SELECTED TEXT -
06 October 2016 | General
COST Action member awarded the Nobel Prize in Chemistry 2016

Prof Bernard L. Feringa, participant in the COST network Emergence and Evolution in Complex Chemical Systems, has received together with Jean-Pierre Sauvage and Sir J. Fraser Stoddart the Nobel Prize for developing the world’s smallest machines.

The Royal Swedish Academy of Sciences has awarded the Nobel Prize in Chemistry 2016 to Jean-Pierre Sauvage (University of Strasbourg, France), Sir J. Fraser Stoddart (Northwestern University, Evanston, IL, USA) and Bernard L. Feringa (University of Groningen, the Netherlands) "for the design and synthesis of molecular machines".

Prof Feringa was among the small group of scientists who initiated the COST Action Emergence and Evolution in Complex Chemical Systems that has been running since 2013, and was involved in many project activities. This network of researchers investigates Systems Chemistry, including far-from-equilibrium systems, self-replicating systems and self-assembling and reproducing compartments.

OBJECTIVE A -
In the news item, substitute "member" for "participant" and give again the part that opens with the words containing "Prof Bernard L." and closes with "world’s smallest machines.".
OBJECTIVE B -
Answer these questions from the news item:
(i) At which university is Bernard L. Feringa based?
(ii) Since what year has the COST Action Emergence and Evolution in Complex Chemical Systems been running?
(iii) Which body awarded the Nobel Prize in Chemistry 2016?
Nothing in the material is needed for this work.

SUPPLIED MATERIAL -

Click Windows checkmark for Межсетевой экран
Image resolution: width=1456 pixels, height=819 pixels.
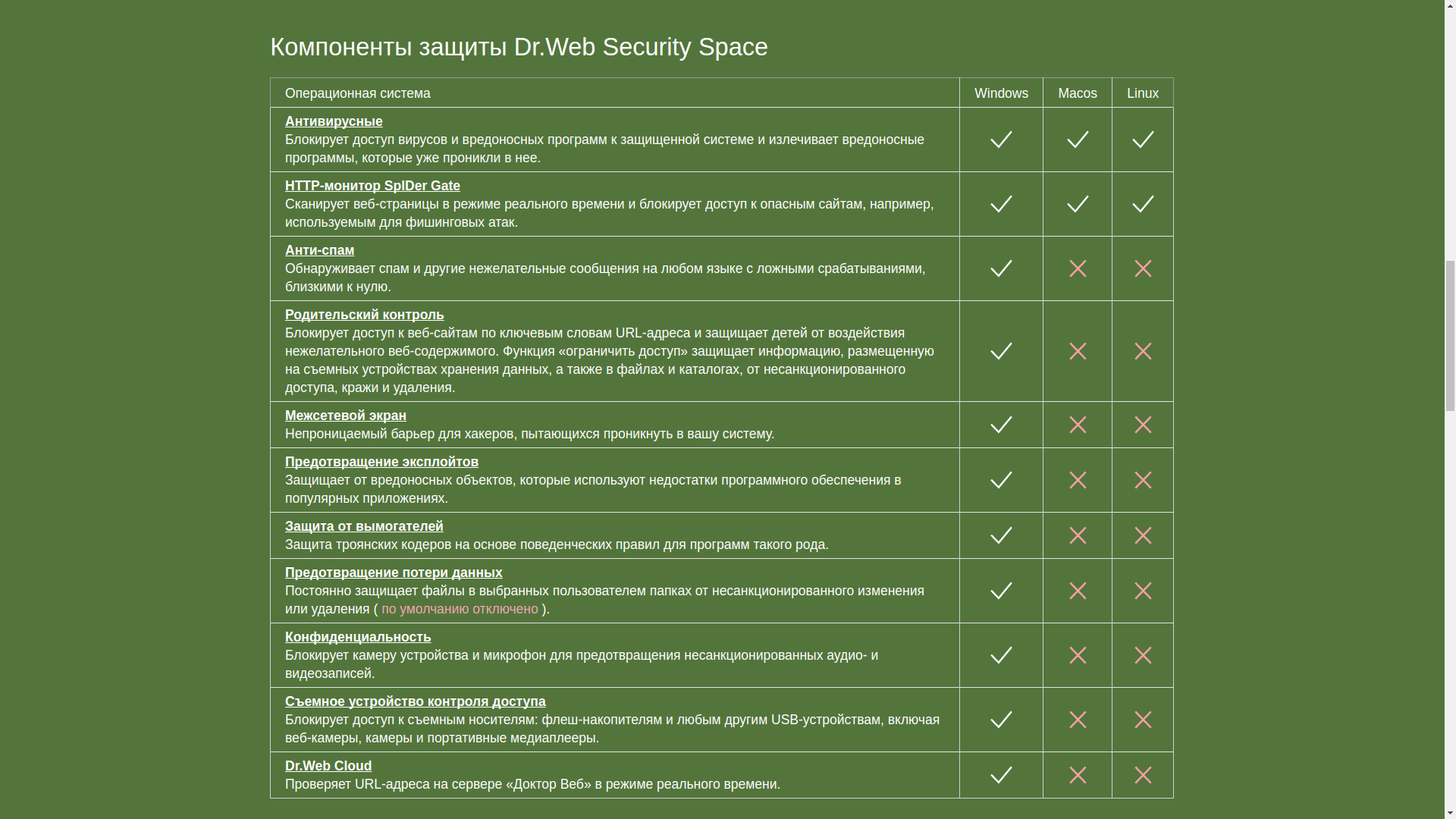pyautogui.click(x=1001, y=425)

WRITTEN REPLY A -
Prof Bernard L. Feringa, member in the COST network Emergence and Evolution in Complex Chemical Systems, has received together with Jean-Pierre Sauvage and Sir J. Fraser Stoddart the Nobel Prize for developing the world’s smallest machines.

WRITTEN REPLY B -
(i) The University of Groningen, the Netherlands
(ii) 2013
(iii) The Royal Swedish Academy of Sciences